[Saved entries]
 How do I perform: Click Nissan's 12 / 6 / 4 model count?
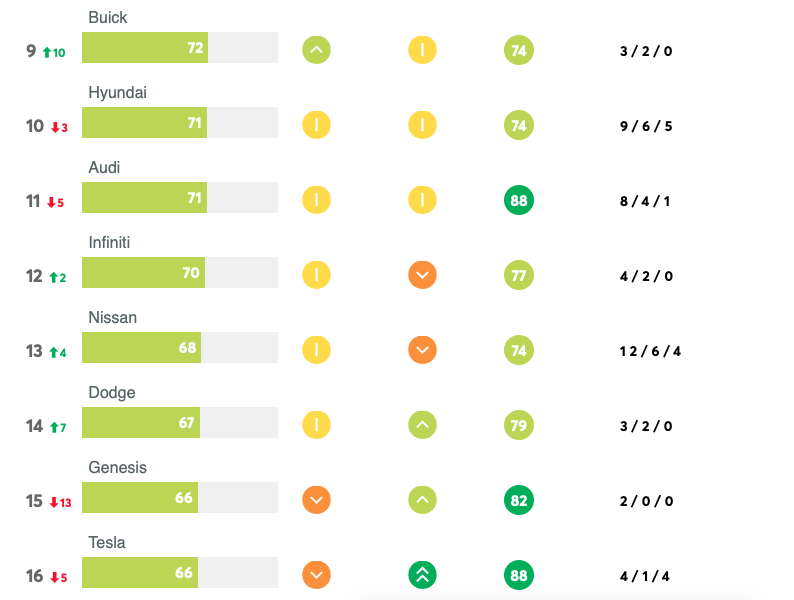[650, 351]
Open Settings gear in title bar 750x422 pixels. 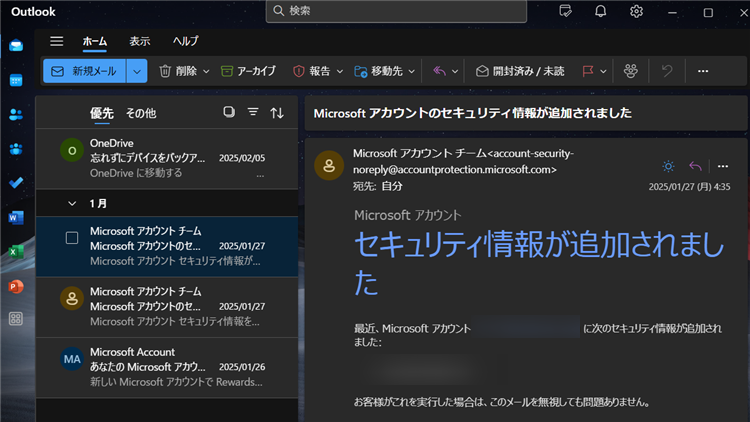(x=636, y=12)
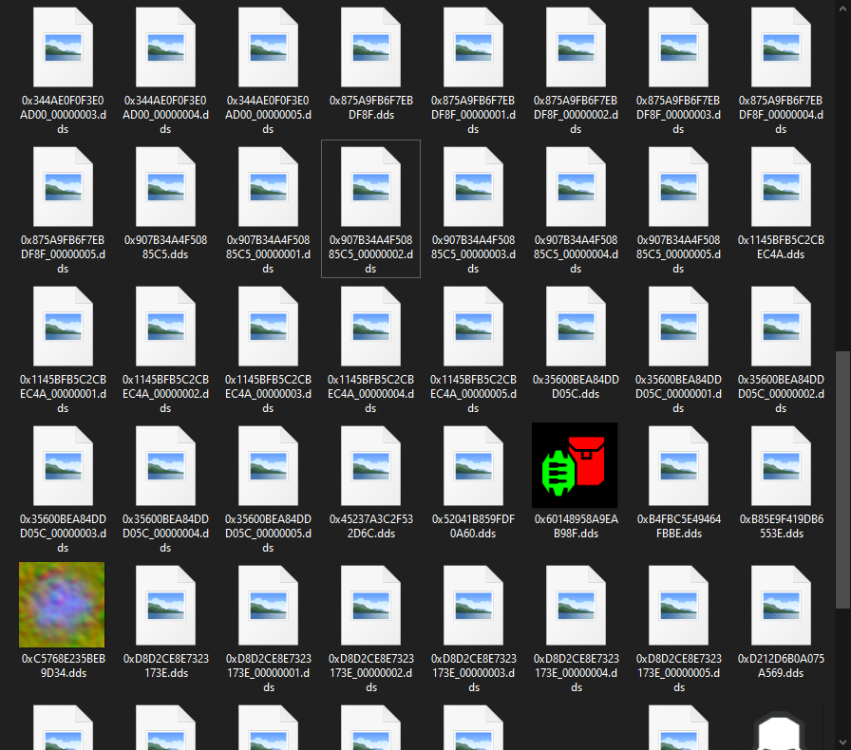
Task: Select the 0x875A9FB6F7EBDF8F.dds file icon
Action: 370,47
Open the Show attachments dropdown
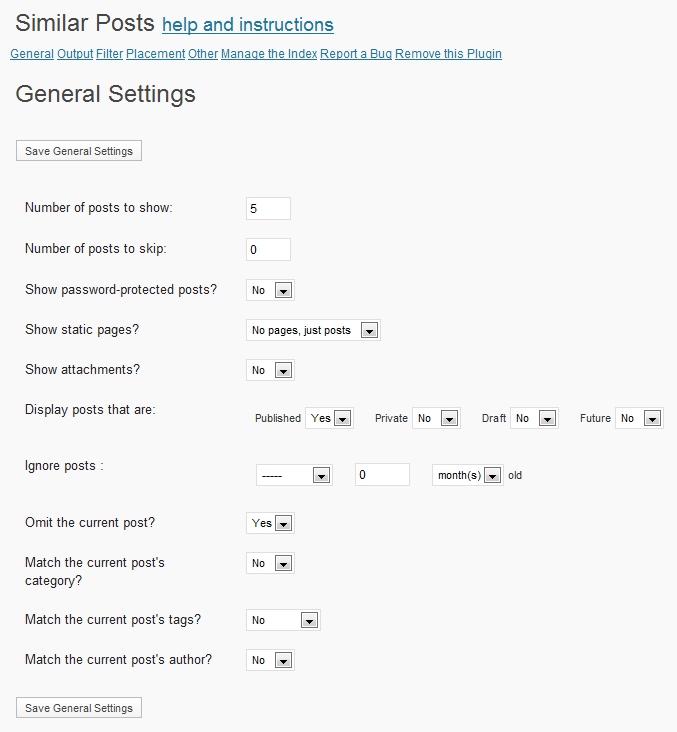677x732 pixels. [270, 370]
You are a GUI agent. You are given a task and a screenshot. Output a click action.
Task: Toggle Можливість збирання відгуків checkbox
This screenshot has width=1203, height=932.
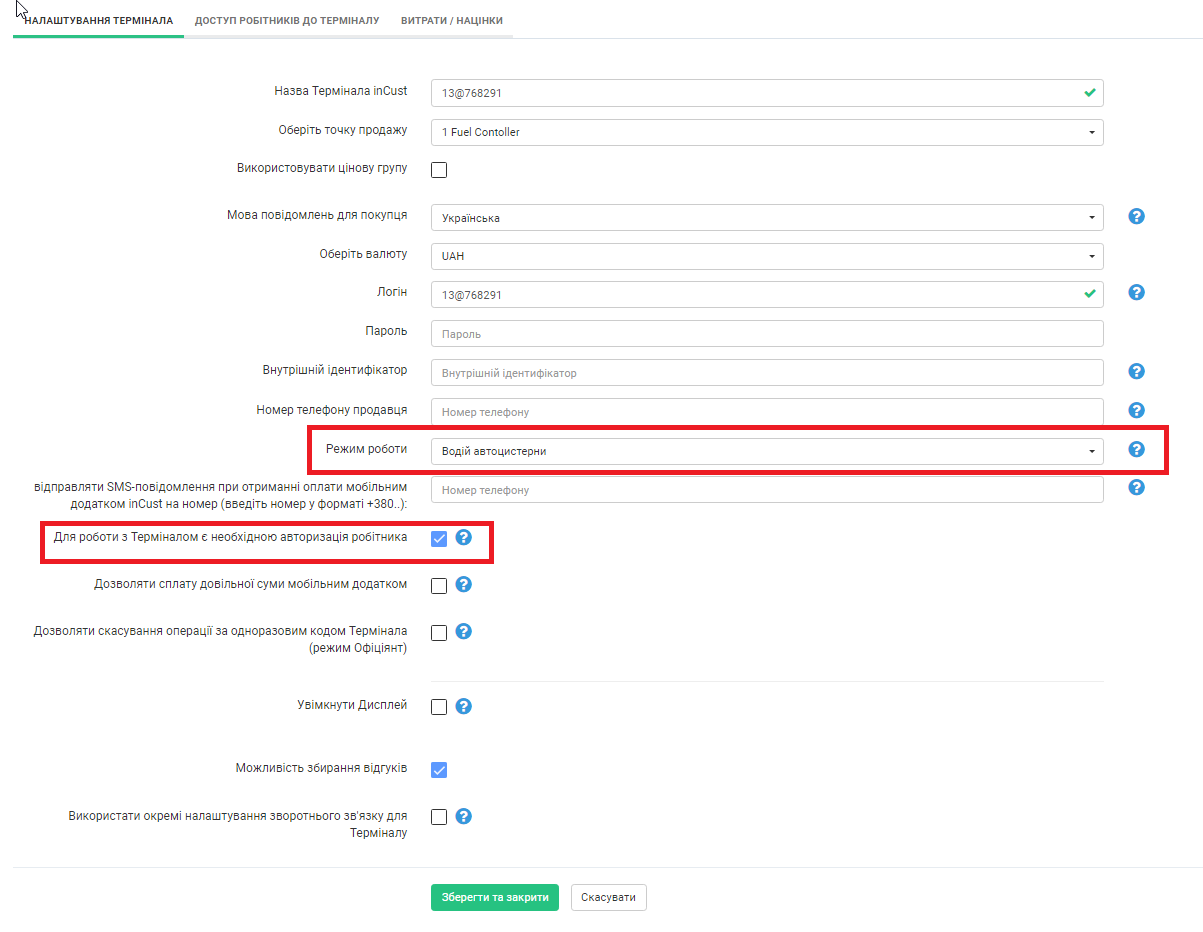[x=439, y=769]
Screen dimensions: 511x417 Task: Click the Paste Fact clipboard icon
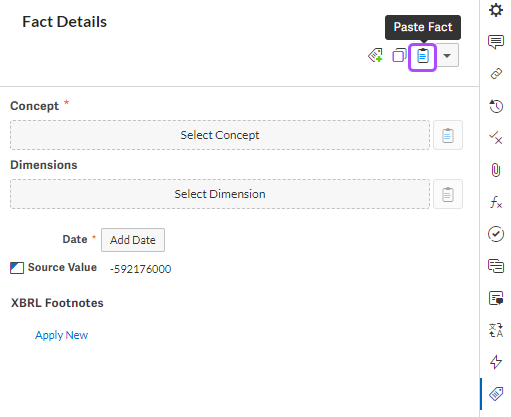(x=423, y=56)
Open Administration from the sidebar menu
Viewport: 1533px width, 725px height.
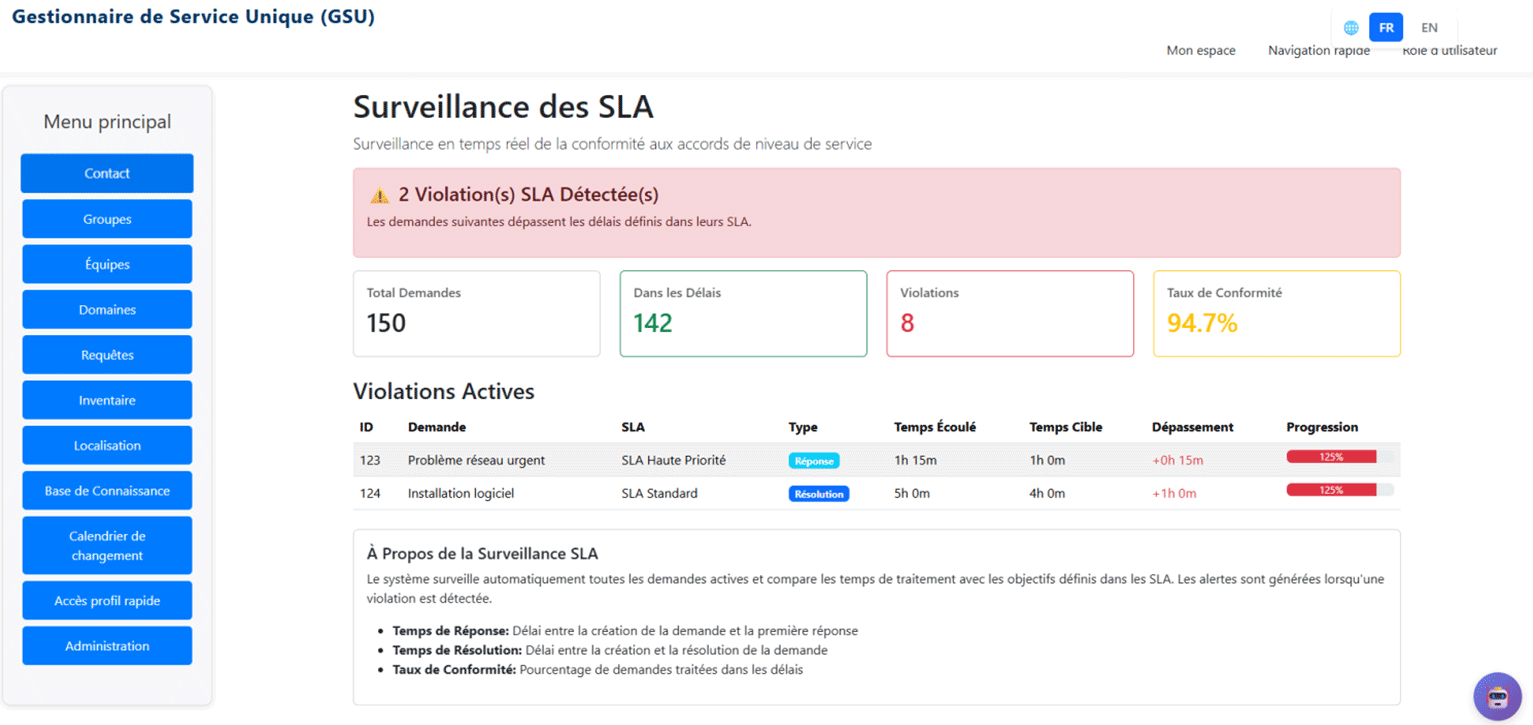click(106, 645)
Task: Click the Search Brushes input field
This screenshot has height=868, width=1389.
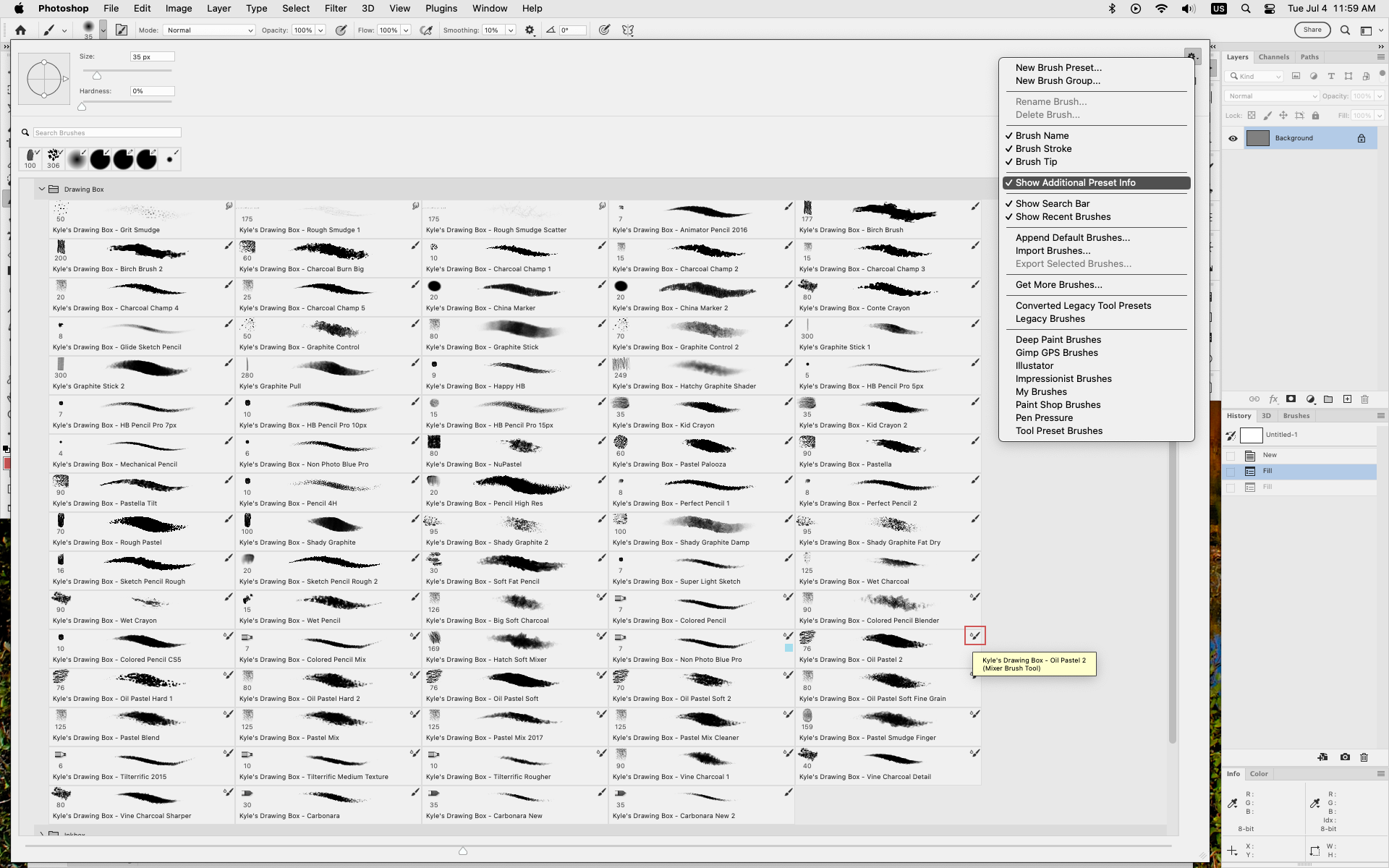Action: click(x=106, y=132)
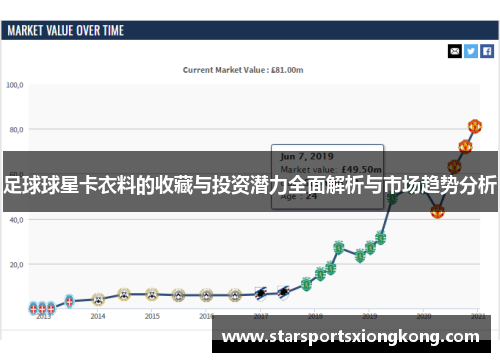Click the second Sampdoria crest marker
The image size is (500, 362).
click(x=283, y=293)
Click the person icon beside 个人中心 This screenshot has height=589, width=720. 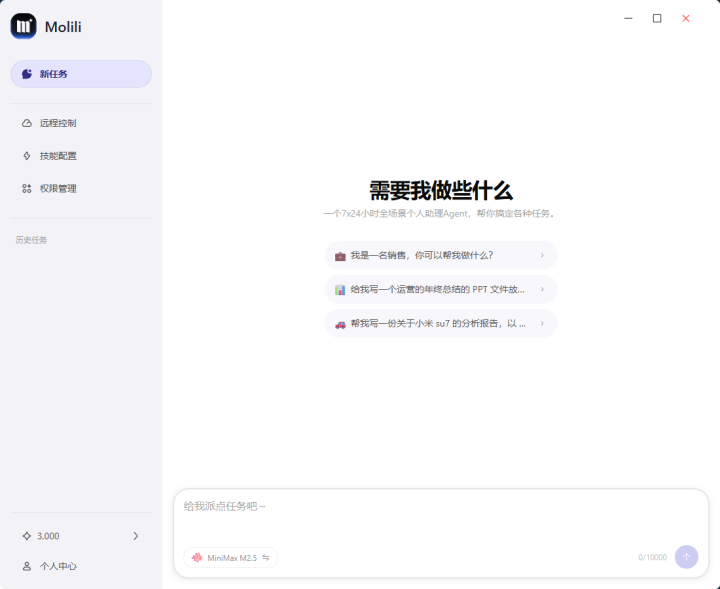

**TASK TO COMPLETE:**
In the records above, find the line containing "Task: Toggle Можливість". Reproduce it and every line after it through the last line, omitting pictures.

**PROBLEM SOLUTION:**
Task: Toggle Можливість збирання відгуків checkbox
This screenshot has width=1203, height=932.
[x=439, y=769]
Screen dimensions: 511x417 Task: Click the Paste Fact clipboard icon
(x=423, y=56)
Open Administration from the sidebar menu
Viewport: 1533px width, 725px height.
click(106, 645)
Task: Click the Search Brushes input field
This screenshot has height=868, width=1389.
Action: click(x=106, y=132)
Click the second Sampdoria crest marker
The image size is (500, 362).
click(x=283, y=293)
Click the person icon beside 个人中心 This screenshot has height=589, width=720. 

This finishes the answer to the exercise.